Eingeteilt wird der Wettbewerb in verschiedene Klassen, die grob die Bauform und vor allem das maximale Eigengewicht der Traktoren vorschreiben. Die Kategorien reichen von 950 Kilogramm bis viereinhalb Tonnen. Je schwerer die Traktoren, desto größer und lauter die Motoren. Eins steht jedenfalls fest: Dieser Motorsport ist nichts für schwache Nerven – oder in diesem Fall für schwache Ohren. „So ganz zartbesaitet sollte man nicht sein. Ich habe schon einige gesehen, die die Arena verlassen haben und nicht auf ihre Plätze zurückgekehrt sind. Vielleicht haben sie es nicht mehr ausgehalten“, sagt Kurt Bahler.

Vom Pulling-Virus infiziert

Doch wer vom Pulling-Virus infiziert ist, kann so schnell nicht mehr ohne die Traktoren leben. „Dieser Sport zieht einen in seinen Bann, aus dem man nicht mehr entfliehen kann. Wer erst einmal von den wahnsinnigen Kräften und den einschüchternden Motorlauten fasziniert ist, wird nichts anderes mehr sehen wollen“, sagt Uwe Schnackenberg, Moderator der Veranstaltung. Kurt Bahler pflichtet ihm bei: „Ich glaube, mich hat es auch gepackt. Die Fahrer sind einfach spitze.“

Dass Bahler mit seiner Einschätzung richtig liegt, wird auch für einen Laien ersichtlich. Mehrere Fahrer schaffen den sogenannten „Full Pull“ – und bugsieren den Bremswagen über die geforderte Strecke von 60 Metern hinaus. Die Zuschauer sind begeistert, ihr Applaus ist tosend – wirkt gegen all die Traktoren jedoch mickrig. Man habe gar keine Chance, seine Begeisterung zum Ausdruck zu bringen, scherzt Bahler.

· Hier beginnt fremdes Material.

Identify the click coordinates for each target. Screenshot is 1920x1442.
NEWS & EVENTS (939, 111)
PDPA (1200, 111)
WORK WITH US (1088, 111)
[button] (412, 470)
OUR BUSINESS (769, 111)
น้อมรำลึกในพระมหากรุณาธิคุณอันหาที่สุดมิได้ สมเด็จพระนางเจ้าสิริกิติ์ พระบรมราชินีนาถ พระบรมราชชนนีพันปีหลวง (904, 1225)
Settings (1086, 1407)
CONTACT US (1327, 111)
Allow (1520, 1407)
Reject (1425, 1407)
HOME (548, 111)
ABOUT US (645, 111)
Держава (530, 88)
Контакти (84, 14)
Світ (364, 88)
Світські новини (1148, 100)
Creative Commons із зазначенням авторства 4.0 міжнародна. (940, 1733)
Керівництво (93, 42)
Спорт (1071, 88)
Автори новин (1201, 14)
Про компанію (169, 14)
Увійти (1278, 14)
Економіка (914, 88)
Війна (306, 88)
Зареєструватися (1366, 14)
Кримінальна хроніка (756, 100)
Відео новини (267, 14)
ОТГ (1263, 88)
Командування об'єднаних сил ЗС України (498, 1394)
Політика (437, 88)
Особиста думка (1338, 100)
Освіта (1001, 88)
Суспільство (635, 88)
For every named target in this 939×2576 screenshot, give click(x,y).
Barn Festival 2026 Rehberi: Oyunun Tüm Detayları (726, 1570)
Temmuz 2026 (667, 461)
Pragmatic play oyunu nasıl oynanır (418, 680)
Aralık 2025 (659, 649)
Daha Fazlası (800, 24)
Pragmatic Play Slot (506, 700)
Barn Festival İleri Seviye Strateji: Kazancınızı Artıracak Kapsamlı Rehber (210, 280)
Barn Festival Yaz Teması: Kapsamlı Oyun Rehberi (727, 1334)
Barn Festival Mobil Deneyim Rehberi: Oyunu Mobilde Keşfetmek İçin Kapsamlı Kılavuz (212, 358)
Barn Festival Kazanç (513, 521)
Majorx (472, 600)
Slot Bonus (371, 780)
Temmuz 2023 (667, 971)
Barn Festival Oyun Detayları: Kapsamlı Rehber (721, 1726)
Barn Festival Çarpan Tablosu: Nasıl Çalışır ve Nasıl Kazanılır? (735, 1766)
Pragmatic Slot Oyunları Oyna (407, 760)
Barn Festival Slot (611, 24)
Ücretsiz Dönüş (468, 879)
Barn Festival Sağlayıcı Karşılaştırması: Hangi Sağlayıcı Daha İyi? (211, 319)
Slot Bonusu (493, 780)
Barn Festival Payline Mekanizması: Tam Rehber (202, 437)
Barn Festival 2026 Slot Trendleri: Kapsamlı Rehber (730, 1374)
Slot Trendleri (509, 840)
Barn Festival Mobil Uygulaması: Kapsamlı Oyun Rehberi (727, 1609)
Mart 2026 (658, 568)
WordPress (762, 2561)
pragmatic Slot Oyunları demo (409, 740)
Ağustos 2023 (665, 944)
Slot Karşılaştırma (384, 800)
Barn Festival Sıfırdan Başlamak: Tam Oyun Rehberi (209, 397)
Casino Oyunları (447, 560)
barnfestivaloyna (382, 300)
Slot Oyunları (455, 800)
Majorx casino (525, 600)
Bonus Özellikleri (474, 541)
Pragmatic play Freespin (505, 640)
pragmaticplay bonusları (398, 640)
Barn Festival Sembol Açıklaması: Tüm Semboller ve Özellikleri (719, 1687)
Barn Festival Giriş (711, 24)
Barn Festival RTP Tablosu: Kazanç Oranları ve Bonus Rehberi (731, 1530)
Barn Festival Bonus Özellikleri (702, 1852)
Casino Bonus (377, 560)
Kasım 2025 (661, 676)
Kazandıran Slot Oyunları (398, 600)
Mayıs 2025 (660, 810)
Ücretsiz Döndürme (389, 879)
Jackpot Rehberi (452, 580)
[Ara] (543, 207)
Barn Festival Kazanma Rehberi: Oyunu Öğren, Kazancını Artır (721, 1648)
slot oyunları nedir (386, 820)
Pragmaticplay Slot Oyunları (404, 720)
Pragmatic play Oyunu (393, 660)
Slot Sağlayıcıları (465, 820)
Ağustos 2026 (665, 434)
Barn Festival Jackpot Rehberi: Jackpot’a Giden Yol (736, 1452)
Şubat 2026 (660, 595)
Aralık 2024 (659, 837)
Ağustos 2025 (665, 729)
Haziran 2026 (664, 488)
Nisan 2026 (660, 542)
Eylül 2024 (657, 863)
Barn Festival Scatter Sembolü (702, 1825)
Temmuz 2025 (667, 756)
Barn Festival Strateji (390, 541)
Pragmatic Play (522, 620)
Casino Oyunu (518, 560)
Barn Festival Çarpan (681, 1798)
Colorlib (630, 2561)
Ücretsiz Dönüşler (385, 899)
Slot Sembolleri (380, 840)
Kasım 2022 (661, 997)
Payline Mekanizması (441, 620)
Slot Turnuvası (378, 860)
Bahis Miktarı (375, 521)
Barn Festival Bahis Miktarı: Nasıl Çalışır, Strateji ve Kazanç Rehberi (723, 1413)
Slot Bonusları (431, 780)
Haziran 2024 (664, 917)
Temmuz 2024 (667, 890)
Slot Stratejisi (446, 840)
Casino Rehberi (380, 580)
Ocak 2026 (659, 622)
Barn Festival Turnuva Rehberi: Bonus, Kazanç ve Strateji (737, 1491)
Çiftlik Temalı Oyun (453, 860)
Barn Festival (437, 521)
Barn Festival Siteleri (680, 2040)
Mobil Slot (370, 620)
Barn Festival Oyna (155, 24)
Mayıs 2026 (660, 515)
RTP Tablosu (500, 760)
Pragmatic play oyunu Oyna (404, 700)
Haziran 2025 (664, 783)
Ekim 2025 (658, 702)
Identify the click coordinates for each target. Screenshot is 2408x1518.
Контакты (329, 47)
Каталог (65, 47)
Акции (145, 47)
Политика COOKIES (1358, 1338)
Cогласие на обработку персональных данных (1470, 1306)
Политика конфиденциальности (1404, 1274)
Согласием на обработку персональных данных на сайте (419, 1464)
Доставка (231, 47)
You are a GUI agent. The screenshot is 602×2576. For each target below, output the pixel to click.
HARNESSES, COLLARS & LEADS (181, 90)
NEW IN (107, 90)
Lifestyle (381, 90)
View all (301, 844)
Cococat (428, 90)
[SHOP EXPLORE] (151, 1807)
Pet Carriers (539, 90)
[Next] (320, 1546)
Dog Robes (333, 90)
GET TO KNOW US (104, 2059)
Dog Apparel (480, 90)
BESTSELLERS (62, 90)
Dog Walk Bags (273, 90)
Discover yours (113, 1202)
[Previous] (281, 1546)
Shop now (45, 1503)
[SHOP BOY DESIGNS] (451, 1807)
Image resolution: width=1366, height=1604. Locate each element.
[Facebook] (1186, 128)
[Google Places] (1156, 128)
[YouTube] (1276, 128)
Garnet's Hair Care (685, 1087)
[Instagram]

Am Ende des Tages ist sich der 41-Jährige sicher, dass er diesen Motorsport noch einmal erleben möchte. Die Chance dazu bekommt er am 14. und 15. Juni. Dann findet auf dem Flugplatz in Altenberg die Deutsche Meisterschaft statt. Bis dahin will sich Kurt Bahler einen professionellen Gehörschutz zulegen.